▸ **Given records**:

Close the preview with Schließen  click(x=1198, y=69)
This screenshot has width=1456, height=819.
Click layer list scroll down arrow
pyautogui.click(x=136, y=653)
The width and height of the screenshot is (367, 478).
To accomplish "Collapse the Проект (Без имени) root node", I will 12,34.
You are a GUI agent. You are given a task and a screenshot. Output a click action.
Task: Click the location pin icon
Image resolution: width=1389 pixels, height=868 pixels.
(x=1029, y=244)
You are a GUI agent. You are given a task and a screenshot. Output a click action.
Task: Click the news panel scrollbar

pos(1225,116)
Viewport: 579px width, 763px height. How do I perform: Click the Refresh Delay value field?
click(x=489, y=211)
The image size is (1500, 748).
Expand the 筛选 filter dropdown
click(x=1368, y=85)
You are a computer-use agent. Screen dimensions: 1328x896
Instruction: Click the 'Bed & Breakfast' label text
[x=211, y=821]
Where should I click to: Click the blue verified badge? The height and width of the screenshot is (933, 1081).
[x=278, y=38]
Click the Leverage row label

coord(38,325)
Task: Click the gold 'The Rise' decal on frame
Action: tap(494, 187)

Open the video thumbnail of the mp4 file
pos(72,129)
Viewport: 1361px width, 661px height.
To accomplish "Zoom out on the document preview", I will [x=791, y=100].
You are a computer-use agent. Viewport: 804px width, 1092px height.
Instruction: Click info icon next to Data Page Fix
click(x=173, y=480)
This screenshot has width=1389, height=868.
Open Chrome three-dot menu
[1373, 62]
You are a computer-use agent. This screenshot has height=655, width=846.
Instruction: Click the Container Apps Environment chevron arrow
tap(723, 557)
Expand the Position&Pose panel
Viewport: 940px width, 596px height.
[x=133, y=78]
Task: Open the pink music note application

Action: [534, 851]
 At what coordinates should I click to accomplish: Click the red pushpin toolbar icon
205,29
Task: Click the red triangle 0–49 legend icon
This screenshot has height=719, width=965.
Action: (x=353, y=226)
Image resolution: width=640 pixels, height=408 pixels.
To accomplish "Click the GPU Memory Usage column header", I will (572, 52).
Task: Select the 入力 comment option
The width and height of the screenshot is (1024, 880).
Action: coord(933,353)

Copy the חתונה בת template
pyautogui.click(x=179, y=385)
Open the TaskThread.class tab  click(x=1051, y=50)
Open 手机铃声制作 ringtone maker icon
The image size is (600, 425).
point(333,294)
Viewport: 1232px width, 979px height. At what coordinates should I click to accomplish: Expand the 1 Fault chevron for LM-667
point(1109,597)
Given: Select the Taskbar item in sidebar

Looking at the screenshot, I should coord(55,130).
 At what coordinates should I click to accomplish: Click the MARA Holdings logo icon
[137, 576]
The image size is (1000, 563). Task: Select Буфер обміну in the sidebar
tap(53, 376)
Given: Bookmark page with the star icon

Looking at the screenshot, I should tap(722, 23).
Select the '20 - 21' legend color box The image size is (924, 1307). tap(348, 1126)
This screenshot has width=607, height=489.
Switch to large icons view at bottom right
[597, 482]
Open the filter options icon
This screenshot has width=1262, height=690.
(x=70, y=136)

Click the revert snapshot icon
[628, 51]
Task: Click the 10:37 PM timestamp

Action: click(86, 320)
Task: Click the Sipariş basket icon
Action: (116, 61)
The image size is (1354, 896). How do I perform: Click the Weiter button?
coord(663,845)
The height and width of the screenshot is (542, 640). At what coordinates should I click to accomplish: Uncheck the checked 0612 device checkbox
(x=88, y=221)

▸ **Exercise goal**: Can you copy out the entries beginning at the line that contains "Viewport: 579px width, 763px" and stopping after the line that contains "[x=278, y=38]", with the requests included and nothing else? Multiply every coordinate in the answers by 0.25 and round to whole numbers, with halves rounded up.

▸ **Result for this task**:
Viewport: 579px width, 763px height. How do I perform: Click the Refresh Delay value field?
click(x=122, y=53)
The image size is (1500, 748).
Expand the 筛选 filter dropdown
click(x=342, y=21)
You are a computer-use agent. Screen dimensions: 1328x896
Instruction: Click the 'Bed & Breakfast' label text
[x=53, y=205]
Where should I click to: Click the blue verified badge? The height and width of the screenshot is (933, 1081).
[x=70, y=10]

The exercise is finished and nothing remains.